NURS 311: Hypertonic, Hypotonic & Isotonic Solutions Video

Scenario: Being stranded on a raft in the ocean without emergency food or water.
- Humans can only survive about 3 days without fluids.
- Critical decision: Should you drink sea water?

Review of solutions: hypertonic, hypotonic, and isotonic solutions.
Importance of maintaining cellular conditions for survival.
Cells operate within a finite range of conditions.
- Factors affecting cell function include heat, cold, moisture, salinity, acidity, and basicity.

Cell membranes are selectively permeable.
- Certain particles can pass, while others cannot.
Larger molecules generally cannot pass through without special channels.
Aquaporins are specialized protein channels in the cell membrane.
- Function: Allow water molecules to pass through without energy expenditure.
Concentration defined: The amount of solute per volume of solvent.
- Determines whether a solution is salty or watery.

Molecules typically follow diffusion: movement from higher to lower concentration.
- Goal: Reach equilibrium (equal concentration on both sides of the membrane).
Salt molecules in saline solutions are too large to pass through cell membranes.
- Thus, only water molecules can move across the membrane.

Water molecules are attracted to salt molecules, clustering around them.
- Positive parts of water stick to negative parts of sodium chloride (NaCl).
Ion-dipole interactions: Describes the attraction between ions and polar molecules.
Importance of free water molecules (those not clustered around salt) for movement.

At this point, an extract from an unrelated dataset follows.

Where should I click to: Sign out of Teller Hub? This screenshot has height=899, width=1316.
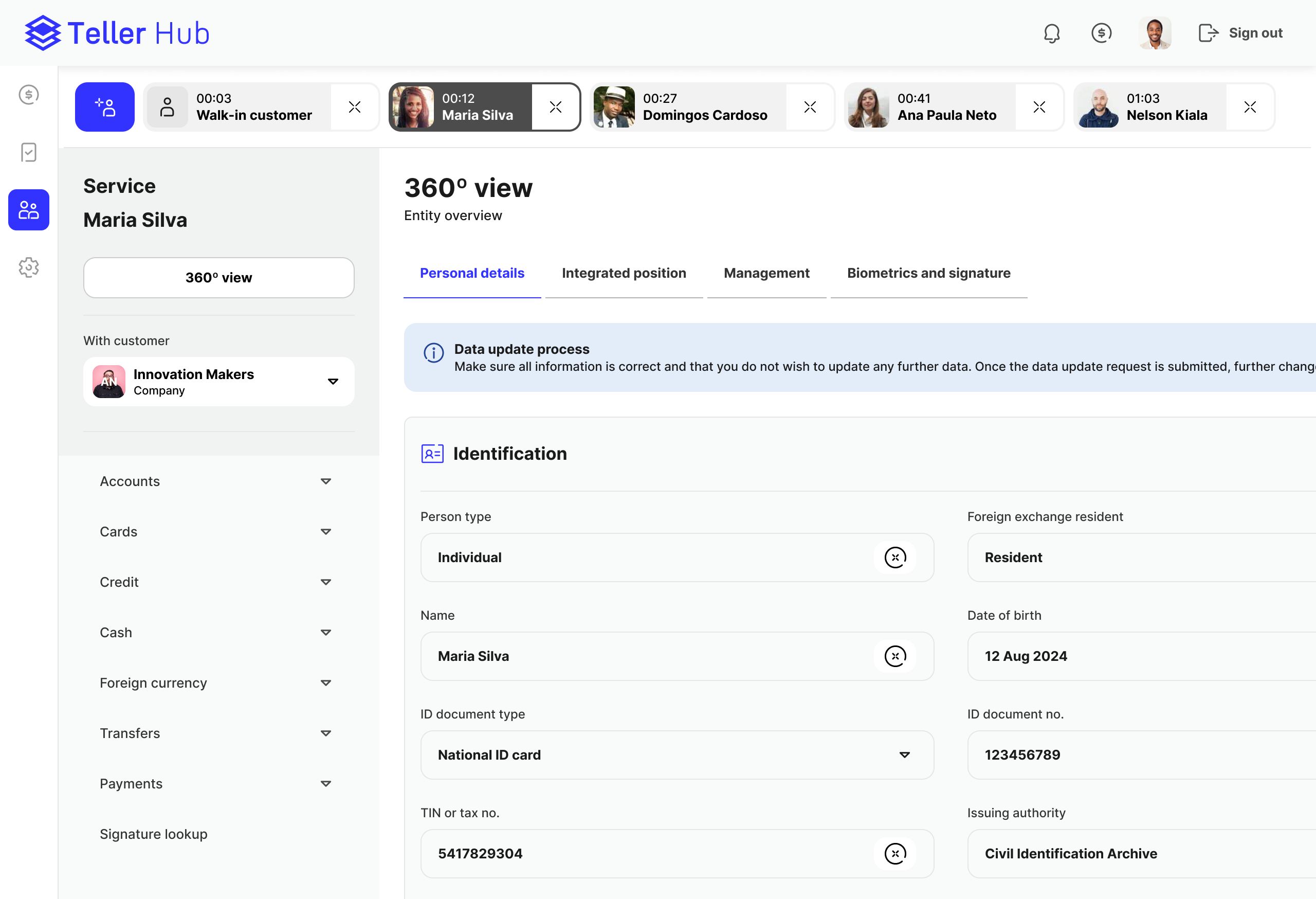[x=1240, y=33]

Definition: Solutions with a much higher concentration of solute particles compared to the cell.
- Characteristics: Lower concentration of water.
Effect on Cell:
- Water molecules cannot enter the cell easily due to solute obstruction.
- Water moves out of the cell, leading to cell shrinkage.
- This process is referred to as plasmolysis.
- Real-world example: How pickles are made via osmotic processes.

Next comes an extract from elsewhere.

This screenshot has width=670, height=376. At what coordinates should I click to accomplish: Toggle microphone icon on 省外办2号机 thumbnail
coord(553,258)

Definition: Solutions with a much lower concentration of solute particles compared to the cell.
Effect on Cell:
- Water molecules enter the cell more freely as solute particles are less obstructive.
- Cell increases in size, potentially causing cytolysis (bursting).

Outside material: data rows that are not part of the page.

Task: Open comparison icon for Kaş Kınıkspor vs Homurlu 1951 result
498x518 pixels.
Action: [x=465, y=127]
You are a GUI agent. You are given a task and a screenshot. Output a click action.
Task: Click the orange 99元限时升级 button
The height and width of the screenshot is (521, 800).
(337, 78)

Definition: Solutions where solute concentrations are equal inside and outside the cell.
Effect on Cell:
- Continuous movement of water molecules in and out at equal rates.
- Dynamic equilibrium: Net movement of fluids is zero, cell maintains size and optimal function.

Sea water is a hypertonic solution compared to human cells.
- Immersion in sea water leads to cell dehydration and potential death.
Kidneys respond to sea water ingestion by trying to expel excess salt.
- Process: Kidneys pull water from cells to eliminate salt, requiring more water than contained in seawater.
Conclusion:
- Drinking sea water is inadvisable even in survival situations.
- Alternative: Drinking urine is suggested for better chances of survival.

Understanding hypertonic, hypotonic, and isotonic solutions is critical for grasping cellular biology and survival responses in extreme environments.
Practical examples highlight the relationship between solute concentration and cell health.
Essential takeaways from the discussion:
- Cells thrive best in isotonic environments.
- Hypertonic solutions can be harmful, while hypotonic can cause vulnerability.